[Dataset entries]
################

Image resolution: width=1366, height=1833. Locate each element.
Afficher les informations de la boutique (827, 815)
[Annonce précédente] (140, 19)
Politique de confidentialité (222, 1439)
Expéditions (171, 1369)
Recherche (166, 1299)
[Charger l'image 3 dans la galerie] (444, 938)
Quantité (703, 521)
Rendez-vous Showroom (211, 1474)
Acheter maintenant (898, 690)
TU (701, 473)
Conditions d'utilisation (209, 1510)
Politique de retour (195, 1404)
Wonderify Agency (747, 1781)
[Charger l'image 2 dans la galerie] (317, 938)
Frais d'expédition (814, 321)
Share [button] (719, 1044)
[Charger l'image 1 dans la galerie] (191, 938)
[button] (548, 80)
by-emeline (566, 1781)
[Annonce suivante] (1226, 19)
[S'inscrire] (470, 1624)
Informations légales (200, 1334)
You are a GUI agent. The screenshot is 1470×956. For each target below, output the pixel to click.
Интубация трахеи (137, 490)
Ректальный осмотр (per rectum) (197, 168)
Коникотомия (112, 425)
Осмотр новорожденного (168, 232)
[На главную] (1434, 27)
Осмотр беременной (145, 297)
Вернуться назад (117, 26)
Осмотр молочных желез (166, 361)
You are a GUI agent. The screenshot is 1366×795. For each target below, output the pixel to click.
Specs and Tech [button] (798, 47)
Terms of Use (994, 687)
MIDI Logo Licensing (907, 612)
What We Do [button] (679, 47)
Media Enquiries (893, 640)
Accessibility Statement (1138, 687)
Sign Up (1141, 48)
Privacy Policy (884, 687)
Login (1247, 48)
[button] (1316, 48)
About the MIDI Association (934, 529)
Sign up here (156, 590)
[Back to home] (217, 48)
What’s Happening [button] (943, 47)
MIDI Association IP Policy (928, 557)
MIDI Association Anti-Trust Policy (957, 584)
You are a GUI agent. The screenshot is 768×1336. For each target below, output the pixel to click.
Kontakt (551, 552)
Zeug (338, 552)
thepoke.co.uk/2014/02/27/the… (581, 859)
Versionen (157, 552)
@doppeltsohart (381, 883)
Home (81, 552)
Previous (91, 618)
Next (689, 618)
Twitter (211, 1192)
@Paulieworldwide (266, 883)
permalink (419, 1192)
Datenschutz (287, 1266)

################

Work item: Copy the data above in its entirety, exactly as given.

Your response:
Image resolution: width=1366, height=1833. Locate each element.
Afficher les informations de la boutique (827, 815)
[Annonce précédente] (140, 19)
Politique de confidentialité (222, 1439)
Expéditions (171, 1369)
Recherche (166, 1299)
[Charger l'image 3 dans la galerie] (444, 938)
Quantité (703, 521)
Rendez-vous Showroom (211, 1474)
Acheter maintenant (898, 690)
TU (701, 473)
Conditions d'utilisation (209, 1510)
Politique de retour (195, 1404)
Wonderify Agency (747, 1781)
[Charger l'image 2 dans la galerie] (317, 938)
Frais d'expédition (814, 321)
Share [button] (719, 1044)
[Charger l'image 1 dans la galerie] (191, 938)
[button] (548, 80)
by-emeline (566, 1781)
[Annonce suivante] (1226, 19)
[S'inscrire] (470, 1624)
Informations légales (200, 1334)
You are a GUI agent. The screenshot is 1470×956. For each target below, output the pixel to click.
Интубация трахеи (137, 490)
Ректальный осмотр (per rectum) (197, 168)
Коникотомия (112, 425)
Осмотр новорожденного (168, 232)
[На главную] (1434, 27)
Осмотр беременной (145, 297)
Вернуться назад (117, 26)
Осмотр молочных желез (166, 361)
You are a GUI agent. The screenshot is 1366×795. For each target below, output the pixel to click.
Specs and Tech [button] (798, 47)
Terms of Use (994, 687)
MIDI Logo Licensing (907, 612)
What We Do [button] (679, 47)
Media Enquiries (893, 640)
Accessibility Statement (1138, 687)
Sign Up (1141, 48)
Privacy Policy (884, 687)
Login (1247, 48)
[button] (1316, 48)
About the MIDI Association (934, 529)
Sign up here (156, 590)
[Back to home] (217, 48)
What’s Happening [button] (943, 47)
MIDI Association IP Policy (928, 557)
MIDI Association Anti-Trust Policy (957, 584)
You are a GUI agent. The screenshot is 768×1336. For each target below, output the pixel to click.
Kontakt (551, 552)
Zeug (338, 552)
thepoke.co.uk/2014/02/27/the… (581, 859)
Versionen (157, 552)
@doppeltsohart (381, 883)
Home (81, 552)
Previous (91, 618)
Next (689, 618)
Twitter (211, 1192)
@Paulieworldwide (266, 883)
permalink (419, 1192)
Datenschutz (287, 1266)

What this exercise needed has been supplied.